Every year as the weather creeps closer and closer to winter, I get the urge to break out my crochet hook and make myself something warm and cozy. My ability to read crochet patterns is somewhat limited (in other words, the damned things make almost zero sense to me unless they're the kind with pretty little symbols instead of abbreviations), so my projects are never overly ambitious. I tend to stick to things that are fairly straightforward like afghans, scarves, shawls, or hats.
I'm nearly done with the wrap I've been working on. Realizing that the end was near, I started considering my next project. I decided on a mobius cowl that I can wear indoors without it looking too scarf-like. I bought the yarn for that, and then I bought more yarn. The "just because it's pretty" yarn that you buy when you have no real project in mind, but cannot resist its fluffy softness or nice color.
The funny thing that I've noticed is that most people don't seem to know the difference between knitting and crochet. I'll be sitting there working on a scarf and someone will come along and say "oooh! knitting!" well, no. I'm not knitting. I'm crocheting. Explaining it to people results in a blank stare like I've just revealed to them the secrets of the universe while speaking an alien tongue.
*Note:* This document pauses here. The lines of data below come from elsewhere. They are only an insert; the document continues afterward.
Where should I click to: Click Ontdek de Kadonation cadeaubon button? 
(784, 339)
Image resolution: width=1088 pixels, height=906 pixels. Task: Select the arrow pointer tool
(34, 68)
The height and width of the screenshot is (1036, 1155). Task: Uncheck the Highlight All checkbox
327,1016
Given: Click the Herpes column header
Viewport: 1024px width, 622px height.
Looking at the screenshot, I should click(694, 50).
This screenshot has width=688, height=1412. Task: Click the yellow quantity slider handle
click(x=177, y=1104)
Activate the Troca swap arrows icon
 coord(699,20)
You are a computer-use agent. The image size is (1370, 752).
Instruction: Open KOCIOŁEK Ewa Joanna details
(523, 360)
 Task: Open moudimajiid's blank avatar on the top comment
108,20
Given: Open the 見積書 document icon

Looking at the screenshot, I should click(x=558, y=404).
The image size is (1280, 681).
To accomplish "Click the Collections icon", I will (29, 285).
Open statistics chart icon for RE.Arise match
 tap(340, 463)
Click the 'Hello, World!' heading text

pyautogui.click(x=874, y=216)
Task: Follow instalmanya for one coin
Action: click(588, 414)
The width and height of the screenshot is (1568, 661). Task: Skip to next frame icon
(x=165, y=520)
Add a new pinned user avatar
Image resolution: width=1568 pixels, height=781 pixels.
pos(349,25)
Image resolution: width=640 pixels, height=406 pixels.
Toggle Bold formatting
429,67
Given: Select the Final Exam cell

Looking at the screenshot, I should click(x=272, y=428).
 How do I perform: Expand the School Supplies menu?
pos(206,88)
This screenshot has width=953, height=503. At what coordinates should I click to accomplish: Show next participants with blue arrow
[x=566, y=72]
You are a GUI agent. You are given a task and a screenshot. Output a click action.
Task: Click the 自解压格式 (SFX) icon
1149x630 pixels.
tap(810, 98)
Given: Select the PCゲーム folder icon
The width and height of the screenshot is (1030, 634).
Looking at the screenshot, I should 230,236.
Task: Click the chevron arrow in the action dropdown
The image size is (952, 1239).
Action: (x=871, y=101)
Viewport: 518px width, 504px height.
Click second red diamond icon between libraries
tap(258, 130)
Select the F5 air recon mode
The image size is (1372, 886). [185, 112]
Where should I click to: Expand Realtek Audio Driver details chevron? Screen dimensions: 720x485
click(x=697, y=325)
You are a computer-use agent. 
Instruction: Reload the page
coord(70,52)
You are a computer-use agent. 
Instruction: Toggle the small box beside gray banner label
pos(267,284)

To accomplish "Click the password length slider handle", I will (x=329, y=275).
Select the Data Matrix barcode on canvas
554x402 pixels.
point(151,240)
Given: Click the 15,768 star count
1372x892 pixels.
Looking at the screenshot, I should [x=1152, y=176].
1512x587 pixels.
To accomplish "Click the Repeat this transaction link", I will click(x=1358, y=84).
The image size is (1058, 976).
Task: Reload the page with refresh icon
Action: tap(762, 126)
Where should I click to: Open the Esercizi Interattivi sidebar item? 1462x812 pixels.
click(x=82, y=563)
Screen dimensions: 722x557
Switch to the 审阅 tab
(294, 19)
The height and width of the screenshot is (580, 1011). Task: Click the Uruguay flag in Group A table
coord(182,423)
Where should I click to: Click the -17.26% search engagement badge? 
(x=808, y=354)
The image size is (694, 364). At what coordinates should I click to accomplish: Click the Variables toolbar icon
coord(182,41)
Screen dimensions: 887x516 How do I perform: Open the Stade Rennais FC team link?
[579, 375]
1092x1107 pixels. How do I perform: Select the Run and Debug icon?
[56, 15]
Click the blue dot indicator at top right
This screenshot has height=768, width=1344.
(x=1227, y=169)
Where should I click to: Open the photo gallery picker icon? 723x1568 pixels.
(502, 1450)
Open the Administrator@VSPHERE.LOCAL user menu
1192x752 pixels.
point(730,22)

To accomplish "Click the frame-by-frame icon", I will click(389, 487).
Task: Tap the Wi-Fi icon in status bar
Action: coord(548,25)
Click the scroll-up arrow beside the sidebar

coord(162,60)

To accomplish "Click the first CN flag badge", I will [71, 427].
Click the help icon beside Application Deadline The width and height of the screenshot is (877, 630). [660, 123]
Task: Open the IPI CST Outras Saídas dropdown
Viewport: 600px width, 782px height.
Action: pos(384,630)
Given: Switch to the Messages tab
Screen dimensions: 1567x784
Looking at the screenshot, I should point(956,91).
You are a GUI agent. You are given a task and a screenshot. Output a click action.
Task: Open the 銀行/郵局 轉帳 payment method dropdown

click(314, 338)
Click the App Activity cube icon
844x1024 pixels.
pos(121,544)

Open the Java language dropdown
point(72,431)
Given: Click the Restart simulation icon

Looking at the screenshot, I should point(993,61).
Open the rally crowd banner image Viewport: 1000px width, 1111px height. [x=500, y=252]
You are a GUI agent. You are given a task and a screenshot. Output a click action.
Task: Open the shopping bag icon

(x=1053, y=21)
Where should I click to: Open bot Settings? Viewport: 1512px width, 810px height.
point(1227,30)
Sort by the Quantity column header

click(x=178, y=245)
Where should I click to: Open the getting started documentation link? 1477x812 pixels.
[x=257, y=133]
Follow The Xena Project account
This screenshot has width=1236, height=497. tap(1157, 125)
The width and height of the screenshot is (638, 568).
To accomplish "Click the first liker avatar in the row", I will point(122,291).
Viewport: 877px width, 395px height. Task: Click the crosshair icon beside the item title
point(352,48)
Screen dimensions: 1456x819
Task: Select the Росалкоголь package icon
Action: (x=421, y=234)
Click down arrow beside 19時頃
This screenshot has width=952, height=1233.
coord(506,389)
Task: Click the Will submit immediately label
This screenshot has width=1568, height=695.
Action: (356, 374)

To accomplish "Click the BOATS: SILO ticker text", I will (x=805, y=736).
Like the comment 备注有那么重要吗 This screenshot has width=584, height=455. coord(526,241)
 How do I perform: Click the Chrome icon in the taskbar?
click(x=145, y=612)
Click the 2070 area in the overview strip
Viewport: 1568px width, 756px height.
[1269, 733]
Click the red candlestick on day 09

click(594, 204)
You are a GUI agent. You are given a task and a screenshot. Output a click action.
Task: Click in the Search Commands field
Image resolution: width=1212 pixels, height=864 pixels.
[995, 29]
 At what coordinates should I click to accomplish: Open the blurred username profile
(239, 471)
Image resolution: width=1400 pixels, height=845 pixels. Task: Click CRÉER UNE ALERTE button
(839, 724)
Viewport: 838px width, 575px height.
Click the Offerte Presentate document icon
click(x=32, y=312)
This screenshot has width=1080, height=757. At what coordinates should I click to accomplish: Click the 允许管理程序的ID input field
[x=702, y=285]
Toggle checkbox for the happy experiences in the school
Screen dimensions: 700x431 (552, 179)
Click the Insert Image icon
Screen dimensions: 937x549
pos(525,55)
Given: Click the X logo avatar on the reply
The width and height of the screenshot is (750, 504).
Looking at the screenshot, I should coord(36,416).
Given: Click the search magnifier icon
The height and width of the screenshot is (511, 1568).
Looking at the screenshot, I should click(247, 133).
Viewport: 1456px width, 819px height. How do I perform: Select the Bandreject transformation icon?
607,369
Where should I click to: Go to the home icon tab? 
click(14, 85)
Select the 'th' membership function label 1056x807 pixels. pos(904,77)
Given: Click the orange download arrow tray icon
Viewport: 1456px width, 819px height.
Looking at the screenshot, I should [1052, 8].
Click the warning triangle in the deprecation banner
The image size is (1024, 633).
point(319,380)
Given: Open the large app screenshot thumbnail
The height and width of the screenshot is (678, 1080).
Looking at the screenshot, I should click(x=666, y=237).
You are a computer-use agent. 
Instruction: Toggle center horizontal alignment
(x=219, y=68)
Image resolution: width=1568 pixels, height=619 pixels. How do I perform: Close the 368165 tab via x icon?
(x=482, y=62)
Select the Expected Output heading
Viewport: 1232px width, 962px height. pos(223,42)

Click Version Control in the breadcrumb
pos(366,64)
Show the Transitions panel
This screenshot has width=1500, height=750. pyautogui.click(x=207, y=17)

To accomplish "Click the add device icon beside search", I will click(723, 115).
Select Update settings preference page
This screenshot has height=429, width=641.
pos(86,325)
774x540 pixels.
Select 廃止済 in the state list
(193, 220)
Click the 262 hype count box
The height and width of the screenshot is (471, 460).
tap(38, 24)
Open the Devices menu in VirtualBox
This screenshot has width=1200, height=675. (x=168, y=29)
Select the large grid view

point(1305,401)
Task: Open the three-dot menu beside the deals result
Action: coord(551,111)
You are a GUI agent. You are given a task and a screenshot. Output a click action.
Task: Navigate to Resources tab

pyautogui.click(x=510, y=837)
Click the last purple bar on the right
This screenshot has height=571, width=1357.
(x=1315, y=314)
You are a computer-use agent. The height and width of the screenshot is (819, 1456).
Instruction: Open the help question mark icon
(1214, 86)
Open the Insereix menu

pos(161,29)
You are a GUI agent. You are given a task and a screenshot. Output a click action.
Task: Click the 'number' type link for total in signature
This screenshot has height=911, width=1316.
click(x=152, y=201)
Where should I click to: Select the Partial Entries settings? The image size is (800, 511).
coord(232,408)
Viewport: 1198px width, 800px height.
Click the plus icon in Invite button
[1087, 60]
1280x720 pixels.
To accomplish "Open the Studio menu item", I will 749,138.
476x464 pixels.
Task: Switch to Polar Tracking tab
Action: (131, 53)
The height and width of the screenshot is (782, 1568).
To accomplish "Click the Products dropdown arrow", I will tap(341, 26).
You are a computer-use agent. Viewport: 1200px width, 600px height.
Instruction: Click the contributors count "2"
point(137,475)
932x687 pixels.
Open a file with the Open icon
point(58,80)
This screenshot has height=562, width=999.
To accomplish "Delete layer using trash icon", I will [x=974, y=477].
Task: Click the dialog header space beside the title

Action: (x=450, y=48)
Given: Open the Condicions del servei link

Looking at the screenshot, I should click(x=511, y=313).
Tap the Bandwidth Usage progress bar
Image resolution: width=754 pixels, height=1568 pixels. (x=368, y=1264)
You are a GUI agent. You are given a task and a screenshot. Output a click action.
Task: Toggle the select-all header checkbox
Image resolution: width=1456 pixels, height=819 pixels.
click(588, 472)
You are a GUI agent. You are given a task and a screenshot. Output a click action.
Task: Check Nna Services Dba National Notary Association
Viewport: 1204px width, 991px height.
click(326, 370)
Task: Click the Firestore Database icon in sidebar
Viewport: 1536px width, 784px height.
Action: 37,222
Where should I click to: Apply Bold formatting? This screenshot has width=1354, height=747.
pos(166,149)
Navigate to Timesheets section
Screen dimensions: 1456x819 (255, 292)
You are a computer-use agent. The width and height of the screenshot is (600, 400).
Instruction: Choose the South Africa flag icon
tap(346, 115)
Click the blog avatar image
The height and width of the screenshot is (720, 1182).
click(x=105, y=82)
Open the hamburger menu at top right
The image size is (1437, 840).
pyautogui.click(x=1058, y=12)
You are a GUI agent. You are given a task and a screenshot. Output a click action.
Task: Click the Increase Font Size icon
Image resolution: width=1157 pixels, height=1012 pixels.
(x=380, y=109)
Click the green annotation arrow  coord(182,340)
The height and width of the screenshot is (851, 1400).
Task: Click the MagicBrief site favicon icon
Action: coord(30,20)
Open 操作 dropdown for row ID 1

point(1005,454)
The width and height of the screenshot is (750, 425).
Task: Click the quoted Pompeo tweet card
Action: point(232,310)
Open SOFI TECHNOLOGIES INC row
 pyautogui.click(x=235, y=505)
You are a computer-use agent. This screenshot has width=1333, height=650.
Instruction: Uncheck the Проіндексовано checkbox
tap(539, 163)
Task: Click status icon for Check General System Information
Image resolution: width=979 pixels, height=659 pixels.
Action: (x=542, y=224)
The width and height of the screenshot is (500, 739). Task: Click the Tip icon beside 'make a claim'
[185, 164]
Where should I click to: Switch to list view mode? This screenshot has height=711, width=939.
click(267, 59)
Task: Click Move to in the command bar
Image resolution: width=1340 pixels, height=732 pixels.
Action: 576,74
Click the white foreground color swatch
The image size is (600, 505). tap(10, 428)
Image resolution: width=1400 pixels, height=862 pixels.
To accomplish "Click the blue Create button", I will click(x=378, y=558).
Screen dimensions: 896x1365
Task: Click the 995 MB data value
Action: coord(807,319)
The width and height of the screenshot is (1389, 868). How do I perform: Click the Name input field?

Of course, all of these projects make for lots of little scraps of yarn. I know most people use them for granny squares, but my granny squares aren't squares so much as they are mutant yarn monsters. I just can't seem to wrap my head (or my hook) around granny squares. They're one of the easiest things in the world, according to everyone who crochets. But mine always turn out looking like someone gave a ball of yarn to the world's most hyper kitten and said "here, see what you can do with this!"
Actually, the end result from a kitten attacking a ball of yarn would probably look better than my granny squares.
Oh well. Perhaps I will practice more until they look like proper granny squares and not something you'd see killing all the villagers with the power of worsted weight.